Позднее, как известно, и Ленин отказывался внести описание социализма в законченном виде в программу Российской Коммунистической партии, на чём тогда настаивал Бухарин. Для этого ещё не существовало эмпирического опыта и материала. Никто, включая и Ленина, не мог знать, каким будет это общество.
Названия «социализм» и «коммунизм» в произведениях Маркса и Энгельса не всегда чётко различаются и зачастую используются как синонимы. Лишь в начальном периоде формирования их идей, с целью недвусмысленно отмежеваться от всяческих полу- и псевдосоциалистических теорий, распространённых в то время, они предпочитали слова «коммунизм», «коммунистический». После того как эти теории перестали играть заметную роль и рабочее движение развилось под названием социалистических или социал-демократических партий, они, судя по всему, уже не столь настаивали на этом различении и чаще всего говорили о научном социализме, когда речь шла о теории. Об этом Энгельс и упоминает в своей брошюре «Развитие социализма от утопии к науке».

» **СПИСОК ДАННЫХ**
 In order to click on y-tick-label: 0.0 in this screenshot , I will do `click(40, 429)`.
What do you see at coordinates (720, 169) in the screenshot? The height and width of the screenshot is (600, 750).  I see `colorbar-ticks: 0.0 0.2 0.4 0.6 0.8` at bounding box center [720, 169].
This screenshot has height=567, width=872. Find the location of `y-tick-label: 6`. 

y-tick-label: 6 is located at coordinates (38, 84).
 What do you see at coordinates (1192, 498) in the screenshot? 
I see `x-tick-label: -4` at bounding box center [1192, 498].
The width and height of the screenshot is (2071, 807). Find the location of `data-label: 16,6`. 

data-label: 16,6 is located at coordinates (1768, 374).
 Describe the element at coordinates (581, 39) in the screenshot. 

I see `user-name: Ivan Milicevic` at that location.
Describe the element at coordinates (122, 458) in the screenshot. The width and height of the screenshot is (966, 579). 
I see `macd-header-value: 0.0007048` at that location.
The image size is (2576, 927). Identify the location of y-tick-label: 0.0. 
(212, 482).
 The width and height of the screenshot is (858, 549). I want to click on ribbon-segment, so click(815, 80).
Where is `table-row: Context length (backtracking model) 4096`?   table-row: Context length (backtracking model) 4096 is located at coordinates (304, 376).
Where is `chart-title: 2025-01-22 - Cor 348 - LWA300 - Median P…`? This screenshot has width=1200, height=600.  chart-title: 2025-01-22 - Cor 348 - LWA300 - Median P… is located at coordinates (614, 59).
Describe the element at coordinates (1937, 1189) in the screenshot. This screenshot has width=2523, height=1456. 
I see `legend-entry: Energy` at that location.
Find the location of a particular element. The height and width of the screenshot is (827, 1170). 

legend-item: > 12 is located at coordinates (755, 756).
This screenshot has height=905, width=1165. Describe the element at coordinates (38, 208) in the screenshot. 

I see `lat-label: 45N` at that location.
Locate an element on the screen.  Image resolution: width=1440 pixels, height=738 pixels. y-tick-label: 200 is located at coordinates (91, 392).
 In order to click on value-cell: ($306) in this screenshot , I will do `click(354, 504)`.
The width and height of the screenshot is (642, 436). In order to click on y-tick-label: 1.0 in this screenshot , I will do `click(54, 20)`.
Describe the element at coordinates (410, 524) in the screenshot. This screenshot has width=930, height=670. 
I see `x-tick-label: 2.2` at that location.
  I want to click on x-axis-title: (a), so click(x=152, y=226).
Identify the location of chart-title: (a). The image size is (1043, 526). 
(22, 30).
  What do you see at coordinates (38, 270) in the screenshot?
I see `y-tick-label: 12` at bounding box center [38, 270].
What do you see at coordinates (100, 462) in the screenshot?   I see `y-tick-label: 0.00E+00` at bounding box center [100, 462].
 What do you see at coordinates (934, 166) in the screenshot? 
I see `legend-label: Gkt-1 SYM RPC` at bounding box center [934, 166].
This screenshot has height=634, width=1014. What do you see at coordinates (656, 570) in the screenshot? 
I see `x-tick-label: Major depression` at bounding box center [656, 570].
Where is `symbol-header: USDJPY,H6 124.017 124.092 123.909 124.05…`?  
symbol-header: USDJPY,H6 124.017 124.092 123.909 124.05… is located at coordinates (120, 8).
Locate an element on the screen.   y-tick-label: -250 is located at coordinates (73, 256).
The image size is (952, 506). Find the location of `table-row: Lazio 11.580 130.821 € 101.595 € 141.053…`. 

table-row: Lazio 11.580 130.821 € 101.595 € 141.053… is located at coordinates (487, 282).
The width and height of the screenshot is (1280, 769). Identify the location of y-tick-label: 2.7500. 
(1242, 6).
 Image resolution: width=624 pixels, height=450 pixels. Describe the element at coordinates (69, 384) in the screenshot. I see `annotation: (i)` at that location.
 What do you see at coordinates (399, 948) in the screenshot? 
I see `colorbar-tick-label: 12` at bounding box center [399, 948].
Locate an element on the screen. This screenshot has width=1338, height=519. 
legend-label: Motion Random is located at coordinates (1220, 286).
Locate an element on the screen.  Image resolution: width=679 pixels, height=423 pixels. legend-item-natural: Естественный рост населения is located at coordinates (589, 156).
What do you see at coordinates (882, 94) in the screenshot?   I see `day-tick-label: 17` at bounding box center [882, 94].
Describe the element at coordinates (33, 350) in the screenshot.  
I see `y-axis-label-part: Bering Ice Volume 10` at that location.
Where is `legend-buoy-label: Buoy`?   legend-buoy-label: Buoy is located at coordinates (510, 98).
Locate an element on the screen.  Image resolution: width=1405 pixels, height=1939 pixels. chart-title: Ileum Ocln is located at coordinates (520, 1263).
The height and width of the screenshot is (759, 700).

» **ЗАДАНИЯ ДЛЯ ВЫПОЛНЕНИЯ**
1) Перепишите фрагмент текста о социализме и коммунизме от слов «Позднее, как известно, и» до слов «будет это общество.» включительно.
2) Какие слова, согласно тексту о социализме и коммунизме, Маркс и Энгельс предпочитали в начальном периоде формирования своих идей?
3) Продолжите текст о социализме и коммунизме после его последнего предложения.

» **ОТВЕТЫ ПО ЗАДАНИЯМ**
1)
Позднее, как известно, и Ленин отказывался внести описание социализма в законченном виде в программу Российской Коммунистической партии, на чём тогда настаивал Бухарин. Для этого ещё не существовало эмпирического опыта и материала. Никто, включая и Ленина, не мог знать, каким будет это общество.

2) Слова «коммунизм» и «коммунистический».

3)
И когда в марксистской литературе речь шла о будущем обществе, главным образом подразумевался социализм, причём это понятие применялось чаще всего без различия ко всей общественно-экономической формации, которая должна возникнуть из преодоления капитализма. В «Критике Готской программы», в которой Маркс разделил будущую общественную формацию на две различные фазы развития, он, однако, назвал всю возникающую из капитализма общественно-экономическую формацию «коммунистической» из-за её основы — общественной собственности на средства производства.
Различение между социализмом и коммунизмом приобрело большее значение лишь после победы Октябрьской революции в России и первых шагов на пути к социализму. Наряду с этим и возникновение коммунистических партий (своим названием отмежевавшихся от социал-демократических партий, так как те фактически отказались от цели заменить капитализм социалистическим обществом) вновь привело к более частому использованию понятий «коммунизм» и «коммунистический».
На основе прогноза Маркса о том, что в новой общественной формации можно будет чётко выделить две фазы развития по степени экономической зрелости, Ленин предложил называть низшую или первую фазу социализмом, а высшую или вторую фазу — коммунизмом. При этом обе они рассматривались как ступени единой общественной формации, которую в целом можно назвать коммунизмом, поскольку их общей определяющей основой является общественная собственность на средства производства. В своём докладе Ленин отмечал:
«Само собой понятно, что с точки зрения тех, кто делает первые шаги для полной победы над капитализмом, понятие „коммунизм“ является слишком далёким»[39].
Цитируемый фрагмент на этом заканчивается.